Being Open About Being Open

New York City’s recent decision to close schools, followed by this week’s more recent call to open them again, is thrusting the ‘should schools be open?’ question into the spotlight again.

Bellwether is kind of like an iceberg. You see our public work, publications, blogs, and webinars, toolkits, and so forth, but that’s a small fraction of what we do overall. Most of our work is behind the scenes, research, strategic consulting, ghostwritten work, evaluations, and academic advising. The kind of support that doesn’t end up in the public domain.

What do these two things have to do with one another? Well, I get asked about my take on reopening, from colleagues and friends on school boards, in school leadership, and from clients in various roles. It’s a complicated question that doesn’t lend itself to the fever swamp of social media or partisan politics. When I participated in a national reopening guide project this spring it was framed, appropriately I thought, as issues to consider and questions to ask, not exactly what to do because there is no set menu here.

So what’s below is a modest exercise in transparency around the question of the day. It’s what I’ve basically shared with folks when I’m asked for my advice. It’s a lot of verbatim, I just culled emails for the most part for notes. It’s my view alone, and shouldn’t be ascribed to my colleagues, some of whom will certainly see the situation differently and we don’t have ideological conformity at Bellwether. But here’s my take (it’s a few weeks old at this point but the same questions still persist although live instruction seemed a better bet late summer and early fall in many places than now, the approach of close first and open later seemed backwards in some cases). Nothing revelatory, but how I see it:

– Opening, closing, hybrid decisions are very situational based on local circumstances and case rate – nationalizing it has not helped at all obviously and there are clearly some politics in play, too. There is no one right answer for all communities and case rates vary pretty widely and have throughout this.
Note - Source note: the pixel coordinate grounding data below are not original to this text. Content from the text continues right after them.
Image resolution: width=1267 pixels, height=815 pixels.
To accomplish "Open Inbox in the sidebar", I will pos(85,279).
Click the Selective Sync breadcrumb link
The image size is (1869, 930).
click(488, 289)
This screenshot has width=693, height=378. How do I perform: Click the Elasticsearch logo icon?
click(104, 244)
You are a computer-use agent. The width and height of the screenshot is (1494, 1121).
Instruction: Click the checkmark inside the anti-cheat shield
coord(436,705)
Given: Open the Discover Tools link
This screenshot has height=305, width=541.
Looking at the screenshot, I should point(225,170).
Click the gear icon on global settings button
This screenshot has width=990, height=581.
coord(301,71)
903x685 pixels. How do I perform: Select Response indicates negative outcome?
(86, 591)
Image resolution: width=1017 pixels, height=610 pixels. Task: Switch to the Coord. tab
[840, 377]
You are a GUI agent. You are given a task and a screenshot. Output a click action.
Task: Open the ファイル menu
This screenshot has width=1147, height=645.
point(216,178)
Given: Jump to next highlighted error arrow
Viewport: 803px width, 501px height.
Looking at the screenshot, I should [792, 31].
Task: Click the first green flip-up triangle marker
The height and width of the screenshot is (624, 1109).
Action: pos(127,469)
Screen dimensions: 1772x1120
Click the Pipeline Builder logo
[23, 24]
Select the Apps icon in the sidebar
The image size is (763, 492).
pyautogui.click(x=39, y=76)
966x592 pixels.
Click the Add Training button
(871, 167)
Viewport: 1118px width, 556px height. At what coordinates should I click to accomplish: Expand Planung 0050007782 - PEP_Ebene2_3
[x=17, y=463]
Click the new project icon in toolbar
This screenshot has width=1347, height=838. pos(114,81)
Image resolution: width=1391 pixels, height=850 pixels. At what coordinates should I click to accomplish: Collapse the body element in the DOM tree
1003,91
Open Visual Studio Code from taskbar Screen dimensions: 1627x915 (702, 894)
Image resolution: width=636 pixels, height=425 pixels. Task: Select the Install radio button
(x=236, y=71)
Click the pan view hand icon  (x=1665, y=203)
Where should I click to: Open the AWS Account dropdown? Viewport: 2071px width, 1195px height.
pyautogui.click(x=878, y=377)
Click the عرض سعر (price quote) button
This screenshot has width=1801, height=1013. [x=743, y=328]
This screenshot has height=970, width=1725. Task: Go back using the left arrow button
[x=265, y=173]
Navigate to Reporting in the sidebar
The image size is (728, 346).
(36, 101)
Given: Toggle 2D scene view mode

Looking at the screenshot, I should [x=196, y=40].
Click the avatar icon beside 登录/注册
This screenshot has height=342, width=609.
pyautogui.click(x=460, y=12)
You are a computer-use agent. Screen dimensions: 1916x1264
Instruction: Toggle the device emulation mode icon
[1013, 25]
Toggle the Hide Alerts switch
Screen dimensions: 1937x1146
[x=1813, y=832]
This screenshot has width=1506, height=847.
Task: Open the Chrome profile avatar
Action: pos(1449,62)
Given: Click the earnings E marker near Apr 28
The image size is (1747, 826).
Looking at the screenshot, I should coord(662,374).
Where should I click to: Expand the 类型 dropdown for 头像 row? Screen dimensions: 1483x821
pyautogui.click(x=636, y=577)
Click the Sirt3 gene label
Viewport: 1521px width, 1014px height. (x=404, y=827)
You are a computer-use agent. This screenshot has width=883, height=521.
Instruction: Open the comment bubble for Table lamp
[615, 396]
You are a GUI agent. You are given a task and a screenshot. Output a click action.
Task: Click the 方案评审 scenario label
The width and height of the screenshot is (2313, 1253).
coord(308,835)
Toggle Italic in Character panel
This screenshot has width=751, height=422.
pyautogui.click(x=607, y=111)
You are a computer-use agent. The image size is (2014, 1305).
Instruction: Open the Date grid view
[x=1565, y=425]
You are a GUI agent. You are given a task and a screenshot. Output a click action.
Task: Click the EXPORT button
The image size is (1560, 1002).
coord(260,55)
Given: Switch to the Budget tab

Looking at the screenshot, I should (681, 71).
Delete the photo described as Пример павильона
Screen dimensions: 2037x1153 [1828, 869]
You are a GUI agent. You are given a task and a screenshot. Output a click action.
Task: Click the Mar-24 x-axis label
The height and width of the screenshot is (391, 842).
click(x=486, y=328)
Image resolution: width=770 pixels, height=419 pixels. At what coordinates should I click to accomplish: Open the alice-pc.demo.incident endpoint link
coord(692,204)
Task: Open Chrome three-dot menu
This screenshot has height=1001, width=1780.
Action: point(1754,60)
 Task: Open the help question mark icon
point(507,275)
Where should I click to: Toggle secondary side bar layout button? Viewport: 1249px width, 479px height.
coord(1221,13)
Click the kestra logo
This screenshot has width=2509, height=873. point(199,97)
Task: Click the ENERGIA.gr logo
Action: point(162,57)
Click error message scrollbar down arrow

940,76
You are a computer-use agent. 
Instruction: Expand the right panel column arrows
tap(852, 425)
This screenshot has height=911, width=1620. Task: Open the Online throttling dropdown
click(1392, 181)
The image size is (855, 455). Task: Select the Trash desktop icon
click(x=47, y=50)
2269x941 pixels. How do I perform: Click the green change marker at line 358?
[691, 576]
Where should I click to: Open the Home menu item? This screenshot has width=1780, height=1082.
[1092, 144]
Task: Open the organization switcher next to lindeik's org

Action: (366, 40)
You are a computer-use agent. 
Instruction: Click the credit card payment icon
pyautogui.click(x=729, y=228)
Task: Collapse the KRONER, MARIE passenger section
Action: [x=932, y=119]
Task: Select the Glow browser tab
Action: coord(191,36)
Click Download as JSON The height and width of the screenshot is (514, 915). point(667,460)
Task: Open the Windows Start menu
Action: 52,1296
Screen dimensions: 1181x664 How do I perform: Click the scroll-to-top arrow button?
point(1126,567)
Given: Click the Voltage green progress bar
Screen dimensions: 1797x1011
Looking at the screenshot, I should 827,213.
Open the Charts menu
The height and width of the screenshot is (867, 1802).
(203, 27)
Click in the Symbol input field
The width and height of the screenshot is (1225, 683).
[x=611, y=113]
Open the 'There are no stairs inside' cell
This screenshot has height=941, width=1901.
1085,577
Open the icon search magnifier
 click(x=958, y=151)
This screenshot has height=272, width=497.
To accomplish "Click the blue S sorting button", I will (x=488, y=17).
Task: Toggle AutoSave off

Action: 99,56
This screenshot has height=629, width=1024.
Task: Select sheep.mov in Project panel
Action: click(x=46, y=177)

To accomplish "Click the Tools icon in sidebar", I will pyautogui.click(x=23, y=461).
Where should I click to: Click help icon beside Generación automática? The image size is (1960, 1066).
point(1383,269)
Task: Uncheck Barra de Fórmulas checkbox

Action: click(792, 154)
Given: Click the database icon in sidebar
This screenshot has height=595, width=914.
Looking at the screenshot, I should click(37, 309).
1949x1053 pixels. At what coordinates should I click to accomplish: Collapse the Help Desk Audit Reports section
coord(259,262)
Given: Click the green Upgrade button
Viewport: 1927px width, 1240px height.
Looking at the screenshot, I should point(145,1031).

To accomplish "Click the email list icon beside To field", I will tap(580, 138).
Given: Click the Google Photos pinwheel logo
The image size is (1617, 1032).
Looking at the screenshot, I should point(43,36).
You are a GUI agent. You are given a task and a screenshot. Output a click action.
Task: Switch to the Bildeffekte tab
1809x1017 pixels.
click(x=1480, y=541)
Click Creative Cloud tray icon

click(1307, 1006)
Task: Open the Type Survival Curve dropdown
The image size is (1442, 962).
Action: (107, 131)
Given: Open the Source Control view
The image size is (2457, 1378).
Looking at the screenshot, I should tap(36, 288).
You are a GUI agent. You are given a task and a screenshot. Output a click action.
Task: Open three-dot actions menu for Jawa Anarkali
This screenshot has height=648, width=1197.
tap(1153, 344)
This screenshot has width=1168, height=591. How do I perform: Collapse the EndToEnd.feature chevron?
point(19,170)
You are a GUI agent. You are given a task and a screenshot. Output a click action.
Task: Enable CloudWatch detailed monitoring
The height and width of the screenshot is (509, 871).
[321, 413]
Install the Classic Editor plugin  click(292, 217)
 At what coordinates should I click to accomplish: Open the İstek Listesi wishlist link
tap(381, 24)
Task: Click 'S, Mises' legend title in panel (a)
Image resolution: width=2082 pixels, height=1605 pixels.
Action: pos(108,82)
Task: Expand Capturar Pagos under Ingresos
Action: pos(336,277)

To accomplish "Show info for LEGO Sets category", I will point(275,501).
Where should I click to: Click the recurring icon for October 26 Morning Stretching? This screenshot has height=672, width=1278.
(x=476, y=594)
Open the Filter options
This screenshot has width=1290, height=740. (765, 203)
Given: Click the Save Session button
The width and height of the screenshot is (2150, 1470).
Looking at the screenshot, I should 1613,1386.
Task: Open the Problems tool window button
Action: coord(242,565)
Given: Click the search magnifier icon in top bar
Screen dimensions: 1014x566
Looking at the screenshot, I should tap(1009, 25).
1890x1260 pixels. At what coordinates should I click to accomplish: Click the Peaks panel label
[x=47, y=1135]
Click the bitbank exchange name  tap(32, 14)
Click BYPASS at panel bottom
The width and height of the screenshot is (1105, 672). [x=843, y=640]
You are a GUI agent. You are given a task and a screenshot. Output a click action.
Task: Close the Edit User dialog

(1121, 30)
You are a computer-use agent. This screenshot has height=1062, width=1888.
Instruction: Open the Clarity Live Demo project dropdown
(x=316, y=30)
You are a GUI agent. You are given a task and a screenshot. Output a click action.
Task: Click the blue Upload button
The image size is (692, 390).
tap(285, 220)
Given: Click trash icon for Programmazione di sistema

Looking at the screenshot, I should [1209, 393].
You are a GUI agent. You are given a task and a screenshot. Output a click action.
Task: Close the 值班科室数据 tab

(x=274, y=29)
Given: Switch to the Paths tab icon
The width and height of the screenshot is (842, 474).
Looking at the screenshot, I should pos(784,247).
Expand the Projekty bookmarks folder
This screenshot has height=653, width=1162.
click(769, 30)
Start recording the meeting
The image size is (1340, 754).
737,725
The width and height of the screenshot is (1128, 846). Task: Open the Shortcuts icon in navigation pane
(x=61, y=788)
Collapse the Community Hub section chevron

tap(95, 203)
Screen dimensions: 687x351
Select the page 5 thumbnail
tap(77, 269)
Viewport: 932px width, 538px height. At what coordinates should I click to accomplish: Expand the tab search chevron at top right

– The media coverage has often been unhelpful. Anyone who gets Covid is unfortunate, and every loss of a life a tragedy, but unless you know where and how someone contracted it ascribing it to schools or even linking it because a person happens to be associated with a school just confuses the issue. And a lot of places opened early this fall without a big song and dance, pretty classic if it bleeds it leads kind of approach here. Twitter is just a goat rodeo and other platforms a mess, too.

– Seniors seem most at risk, kids the least, but beware the ecological fallacies in all this. And beware the different ways parents perceive risk when their kids are involved.

– Community spread is the issue. The evidence seems to indicate that schools reflect it but don’t cause it. It’s not just bars, if you want schools open you can’t have house parties and the buffet. Small group transmission a problem, too. Control spread, we can have school. Fail to do that, you’re setting schools up to fail – and setting up to fail to control the spread. Everyone has to do their part.

So that seems to point to:

– Live instruction must be flexible, so smaller classes, using schools differently – eg having everyone K-6 in and using middle and high schools as well to space them out. Outdoor where that’s an option. Leaders with fixed mindsets, eg ‘this is our middle school so only middle school students can go here,’ will struggle. Agility, creativity, and urgency are the watch words. Make sure students can access teachers some way when they need extra help – too much suffering in silence in the spring. Look at the places having success, districts and charter networks, some lessons out there. Happy to share some of the best we’re seeing. Basic proactive steps around contact tracing and seating plans and so forth go a long way.

– If full opening is not a good option, and it’s not everywhere, then the priority has to be on at-risk kids and in general a triage approach based on need. Everyone should obviously have a choice based on family health considerations or just personal choice. Student transitions and reentry are an area to think about. 

– Schools have to figure out which teachers shouldn’t be around kids at all during this (comorbidities, immune issues, or age for instance) and find ways to use their skills to serve the mission – and there are a lot of ways given this situation. Students need tutoring, which can be delivered remotely, everyone needs curriculum that works in an online setting. Hybrid raises all kinds of issues that need managing. But this stereotype that every teacher is in their 60s and at enormous risk is ridiculous, median age is low 40s.

– Online is not the same stuff just over the “web,” as the oldsters call it. Teachers need support to deliver online effectively. The course I teach went online this year because of its size and I’m glad the university provided some support on how to make the pivot. It was a learning experience. That’s playing out millions of times around the country often absent good support.

– If you are open for live instruction you need a plan to shut down again on short notice without the circus of last spring and with continuity of instruction, because if historic patterns hold cases will rise appreciably in the winter and in any event any outbreak will mean spot closures and cluster containment.

– Adequate PPE for teachers is obviously essential but that’s defense. Challenge the community to step up – you can’t have the salad bar or no masks, gatherings, and school. If school is the priority then the community has to come together and be responsible to support that. The lack of leadership on this is shocking, The lack of telling people we’re all in this together and so forth, Rationing and victory gardens this is not. Thankfully this is not the war, we’d be writing in German right now.

– Track students. Way too many students falling through the cracks here. It’s an avoidable catastrophe.